En LoRA, en lugar de ajustar todos los parameters, only a small number of additional parameters are introduced. These parameters are often structured in a low-rank format, which means they are designed to capture the most significant aspects of the model’s learned representations without requiring extensive resources. This approach enables models to retain their original knowledge while being fine-tuned for specific tasks or datasets.

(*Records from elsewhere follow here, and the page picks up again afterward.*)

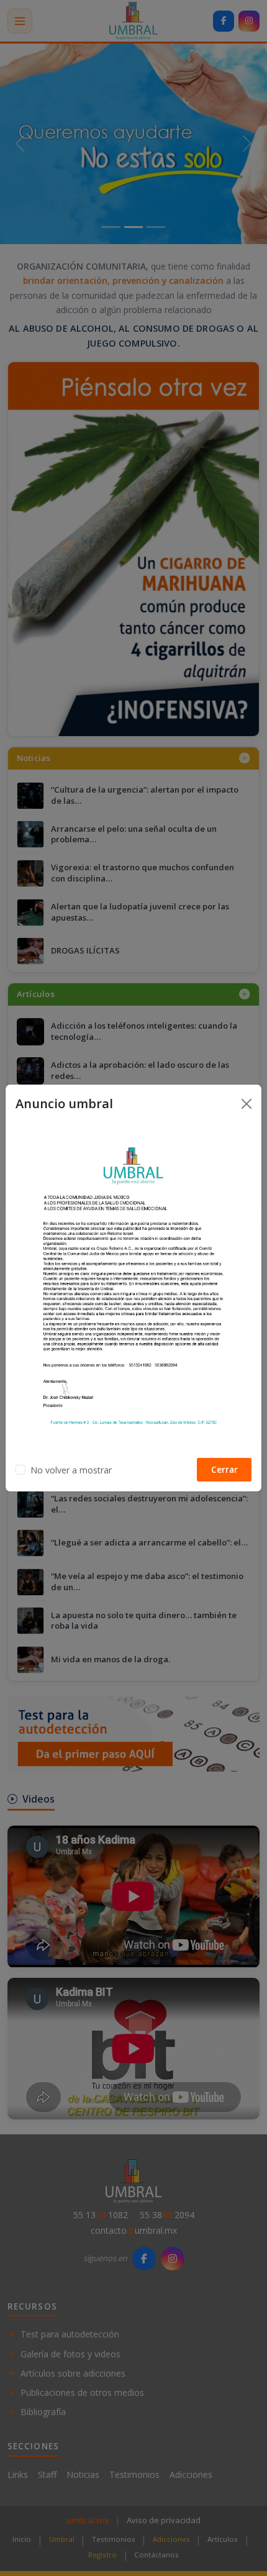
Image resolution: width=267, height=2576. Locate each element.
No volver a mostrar (71, 1470)
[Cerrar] (246, 1104)
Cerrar (224, 1469)
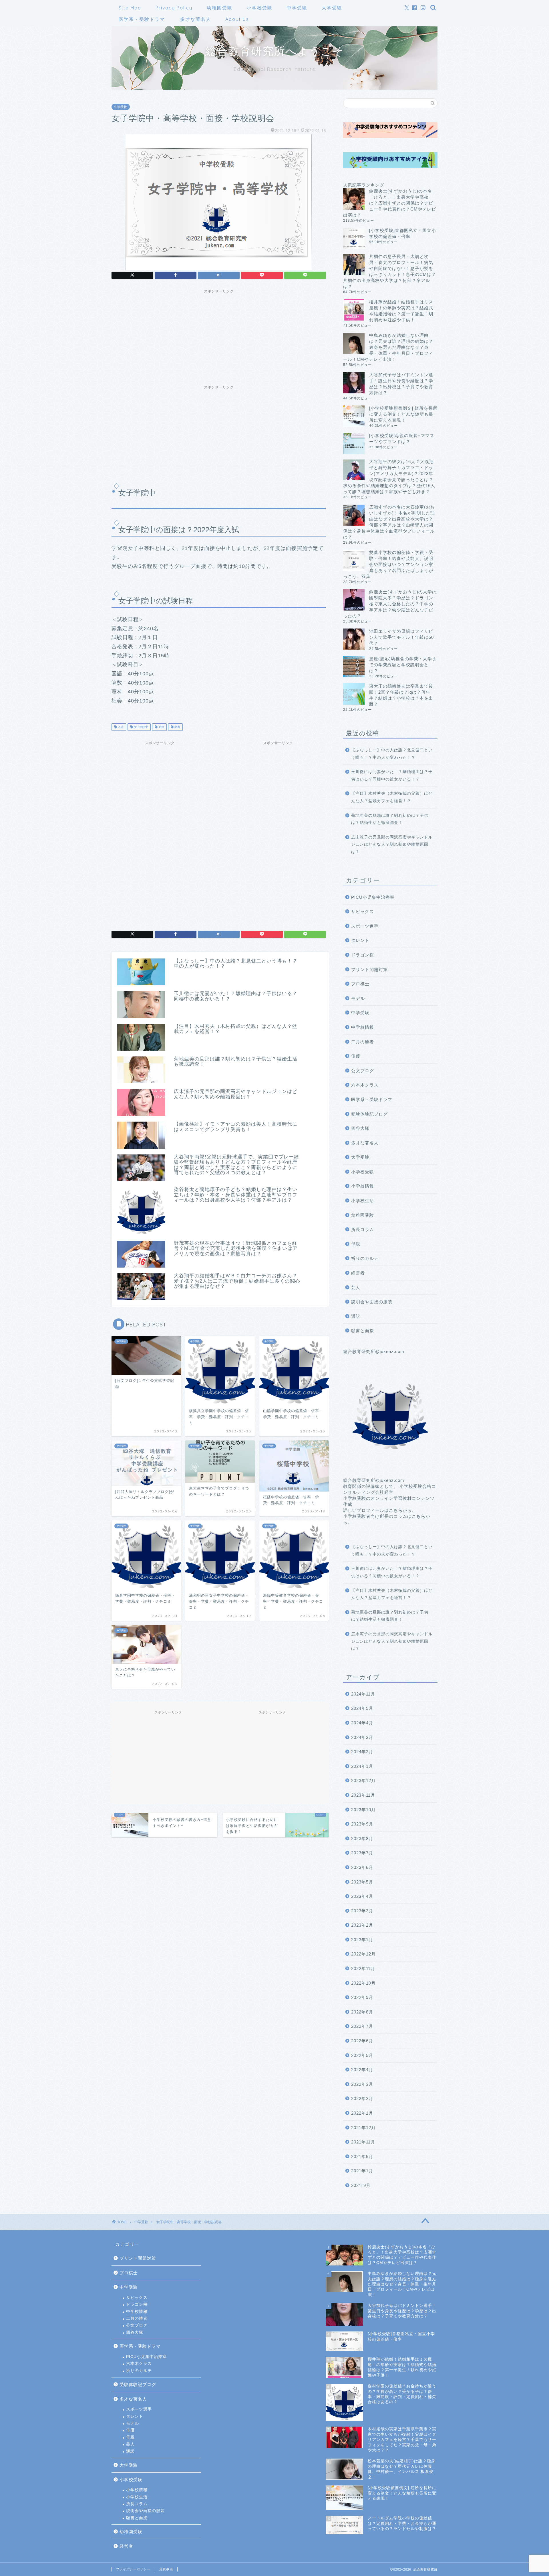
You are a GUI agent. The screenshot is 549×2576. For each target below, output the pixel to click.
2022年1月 (362, 2113)
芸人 (355, 1287)
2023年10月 (363, 1809)
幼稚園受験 (219, 8)
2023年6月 (362, 1867)
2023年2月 (362, 1925)
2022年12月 (363, 1953)
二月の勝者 (362, 1041)
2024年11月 (363, 1694)
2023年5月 (362, 1882)
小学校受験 (259, 8)
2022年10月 (363, 1983)
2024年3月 (362, 1737)
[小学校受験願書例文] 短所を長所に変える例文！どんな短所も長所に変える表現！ (403, 414)
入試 (120, 726)
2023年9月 (362, 1824)
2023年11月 (363, 1795)
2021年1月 (362, 2170)
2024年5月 (362, 1708)
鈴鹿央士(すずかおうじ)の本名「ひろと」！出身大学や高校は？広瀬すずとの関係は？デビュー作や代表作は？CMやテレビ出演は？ (389, 203)
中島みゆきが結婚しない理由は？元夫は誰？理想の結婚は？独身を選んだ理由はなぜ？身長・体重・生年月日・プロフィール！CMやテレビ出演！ (388, 347)
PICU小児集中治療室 (373, 897)
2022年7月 (362, 2026)
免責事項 (166, 2569)
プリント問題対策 (369, 969)
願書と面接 (362, 1330)
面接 (161, 726)
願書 (177, 726)
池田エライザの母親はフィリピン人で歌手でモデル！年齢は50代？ (401, 637)
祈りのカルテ (365, 1258)
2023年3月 (362, 1910)
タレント (360, 940)
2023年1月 (362, 1939)
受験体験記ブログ (369, 1114)
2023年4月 (362, 1896)
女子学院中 (140, 726)
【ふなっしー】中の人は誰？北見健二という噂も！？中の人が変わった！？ (392, 754)
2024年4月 (362, 1722)
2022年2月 (362, 2098)
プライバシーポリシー (133, 2569)
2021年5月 (362, 2156)
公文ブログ (362, 1070)
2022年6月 (362, 2040)
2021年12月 (363, 2127)
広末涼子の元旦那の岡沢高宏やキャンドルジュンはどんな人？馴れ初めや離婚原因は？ (392, 844)
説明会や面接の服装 (371, 1301)
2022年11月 (363, 1968)
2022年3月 (362, 2084)
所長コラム (362, 1229)
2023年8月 (362, 1838)
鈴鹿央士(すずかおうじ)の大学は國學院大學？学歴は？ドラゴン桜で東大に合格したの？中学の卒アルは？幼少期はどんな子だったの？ (390, 603)
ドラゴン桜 (362, 954)
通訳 (355, 1316)
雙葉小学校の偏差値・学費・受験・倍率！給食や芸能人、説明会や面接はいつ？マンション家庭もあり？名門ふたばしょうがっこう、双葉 (388, 564)
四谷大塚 (360, 1128)
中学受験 (297, 8)
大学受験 (332, 8)
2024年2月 (362, 1751)
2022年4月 (362, 2069)
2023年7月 (362, 1852)
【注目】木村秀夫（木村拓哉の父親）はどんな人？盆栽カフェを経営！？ (392, 797)
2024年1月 (362, 1766)
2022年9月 (362, 1997)
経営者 (358, 1272)
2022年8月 (362, 2011)
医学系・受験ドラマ (142, 19)
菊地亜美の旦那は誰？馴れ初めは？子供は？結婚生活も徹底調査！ (389, 819)
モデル (358, 998)
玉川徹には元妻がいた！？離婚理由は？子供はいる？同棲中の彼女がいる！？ (392, 775)
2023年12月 (363, 1780)
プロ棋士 (360, 983)
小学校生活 (362, 1200)
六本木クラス (365, 1084)
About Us (237, 19)
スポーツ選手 (365, 926)
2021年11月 (363, 2141)
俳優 (355, 1056)
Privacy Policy (174, 8)
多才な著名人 (195, 19)
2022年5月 (362, 2055)
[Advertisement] (219, 336)
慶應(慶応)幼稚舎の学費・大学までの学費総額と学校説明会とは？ (403, 664)
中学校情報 (362, 1027)
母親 (355, 1244)
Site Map (130, 8)
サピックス (362, 911)
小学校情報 (362, 1186)
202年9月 (361, 2185)
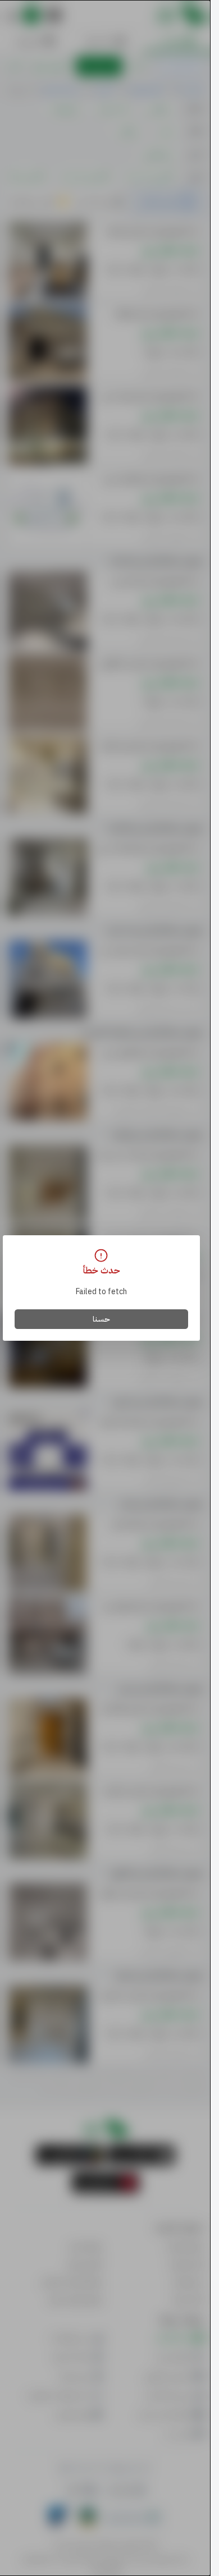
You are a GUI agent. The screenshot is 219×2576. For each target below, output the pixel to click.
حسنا (101, 1319)
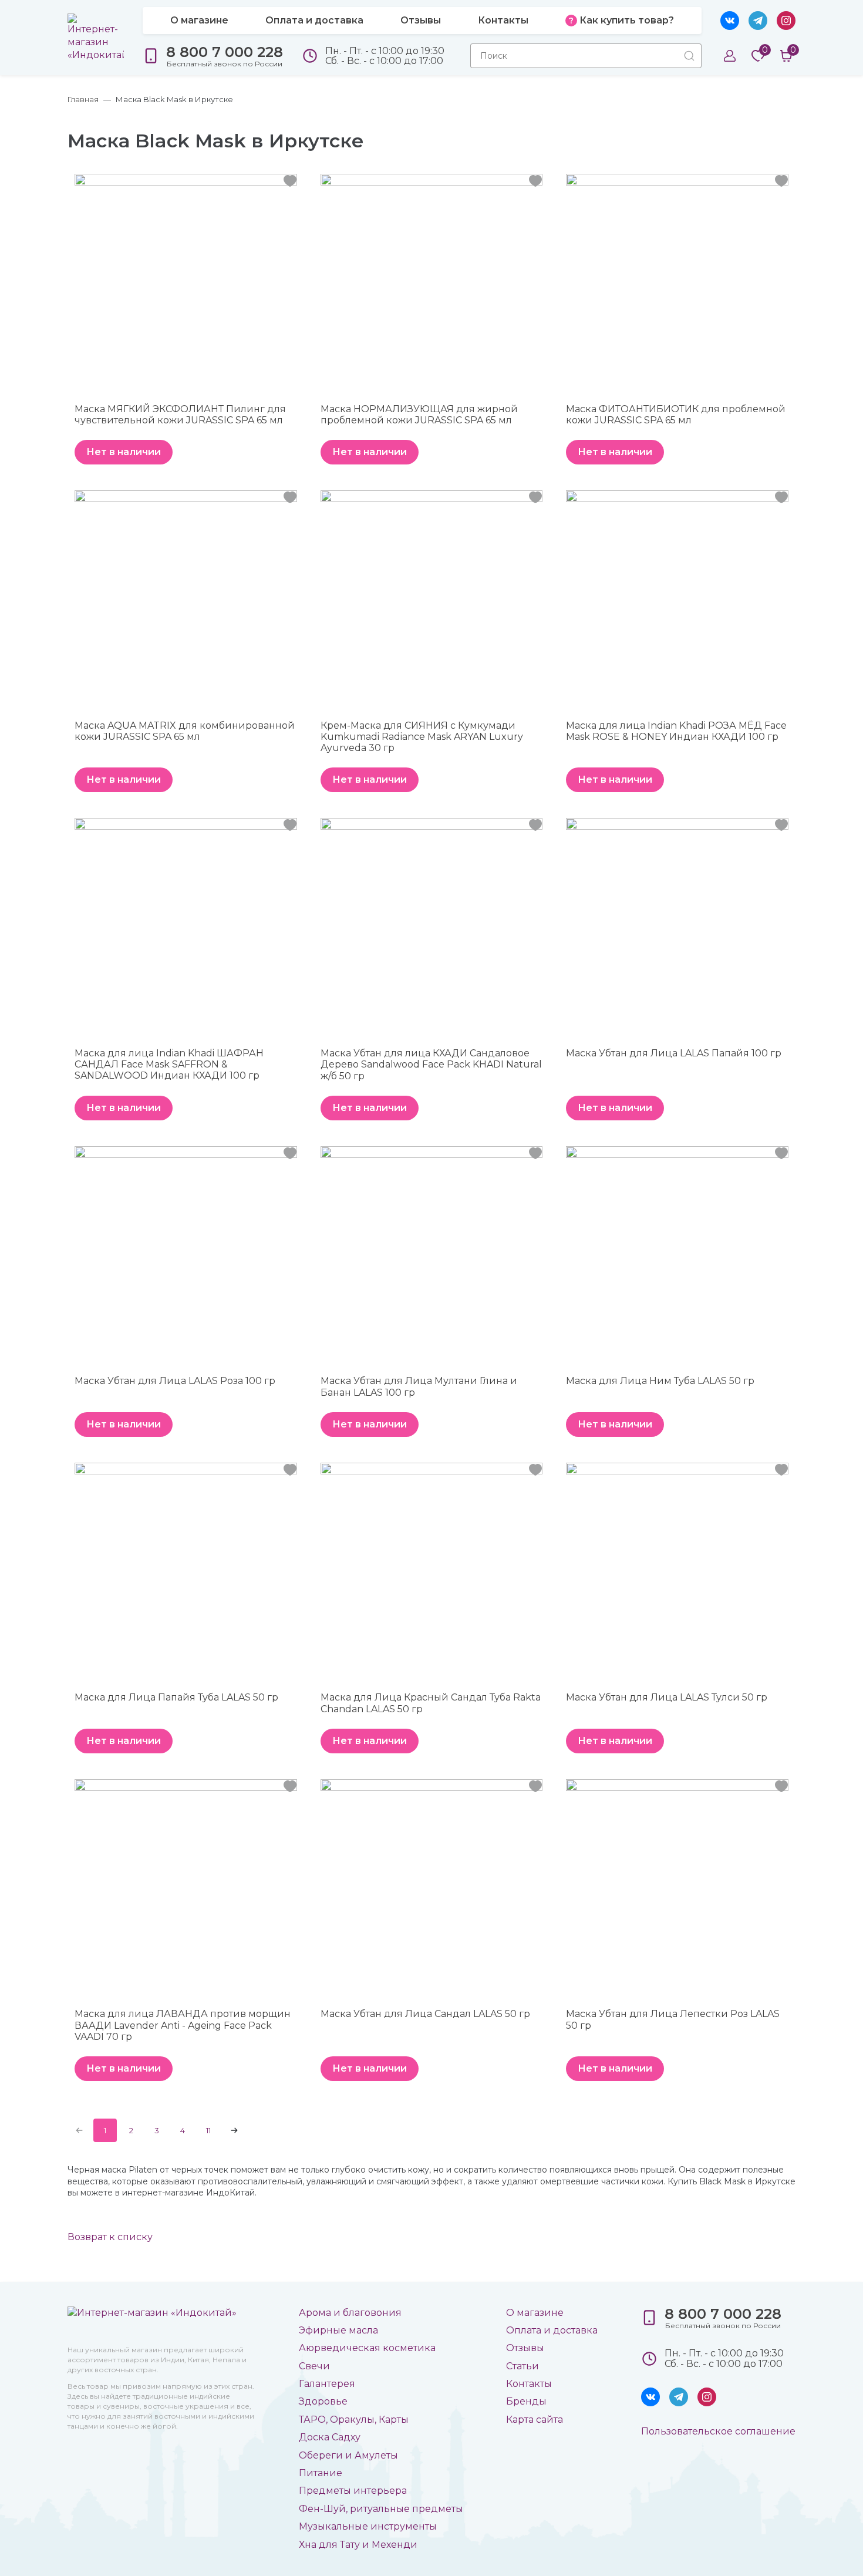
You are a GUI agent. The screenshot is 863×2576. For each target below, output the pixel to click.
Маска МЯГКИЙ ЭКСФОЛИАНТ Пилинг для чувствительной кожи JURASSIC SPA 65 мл (180, 414)
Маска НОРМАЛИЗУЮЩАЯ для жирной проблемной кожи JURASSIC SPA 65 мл (419, 414)
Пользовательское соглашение (718, 2431)
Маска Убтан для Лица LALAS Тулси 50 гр (666, 1697)
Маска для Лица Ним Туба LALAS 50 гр (660, 1380)
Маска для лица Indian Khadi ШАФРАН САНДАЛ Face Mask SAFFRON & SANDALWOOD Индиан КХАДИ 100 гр (169, 1064)
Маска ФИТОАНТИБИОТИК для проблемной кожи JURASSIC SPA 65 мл (676, 414)
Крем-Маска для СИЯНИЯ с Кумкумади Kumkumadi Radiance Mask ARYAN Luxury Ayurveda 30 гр (422, 736)
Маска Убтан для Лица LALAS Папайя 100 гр (673, 1053)
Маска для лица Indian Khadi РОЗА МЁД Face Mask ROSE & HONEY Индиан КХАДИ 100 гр (676, 731)
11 (208, 2130)
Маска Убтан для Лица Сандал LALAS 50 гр (425, 2013)
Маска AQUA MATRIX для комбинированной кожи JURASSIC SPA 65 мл (185, 731)
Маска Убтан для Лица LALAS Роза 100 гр (175, 1380)
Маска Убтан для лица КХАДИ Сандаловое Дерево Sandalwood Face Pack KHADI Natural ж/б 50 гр (431, 1064)
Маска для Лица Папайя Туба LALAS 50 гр (176, 1697)
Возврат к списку (110, 2236)
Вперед (234, 2130)
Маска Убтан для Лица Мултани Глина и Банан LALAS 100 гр (419, 1386)
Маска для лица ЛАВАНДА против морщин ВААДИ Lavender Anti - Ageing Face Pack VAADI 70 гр (183, 2025)
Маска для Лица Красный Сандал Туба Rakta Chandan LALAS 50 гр (431, 1703)
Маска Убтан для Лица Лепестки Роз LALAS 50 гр (673, 2019)
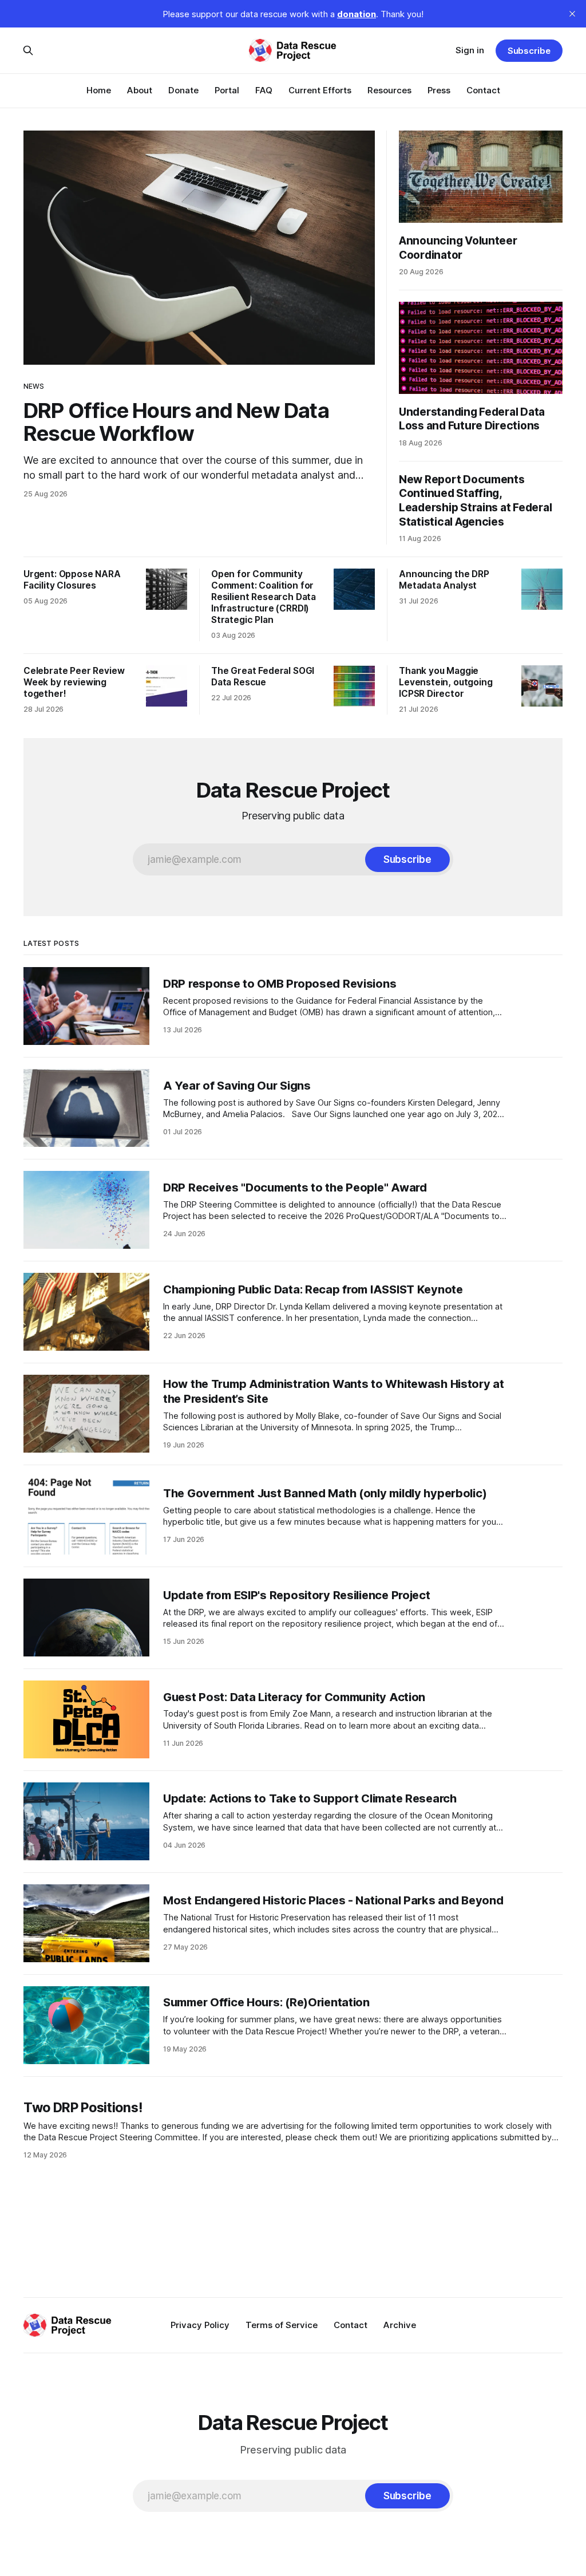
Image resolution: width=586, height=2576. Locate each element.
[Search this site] (28, 50)
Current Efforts (319, 90)
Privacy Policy (200, 2324)
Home (98, 90)
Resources (389, 90)
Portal (227, 90)
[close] (572, 14)
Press (438, 90)
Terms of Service (282, 2324)
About (139, 90)
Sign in (470, 50)
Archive (399, 2324)
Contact (483, 90)
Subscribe (529, 50)
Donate (183, 90)
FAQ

LoRA Fine-Tuning offers several advantages over traditional fine-tuning methods. It significantly reduces the risk of overfitting, as the large pre-trained model’s weights remain unchanged. Additionally, the reduced parameter space allows for faster training times and less memory usage, making it an attractive option for deploying AI applications in environments with limited recursos computacionales.
En general, el ajuste fino LoRA representa un avance importante en el campo de Entrenamiento de Modelos de IA, enabling researchers and developers to efficiently adapt powerful models to meet specific user needs while maintaining performance and resource efficiency.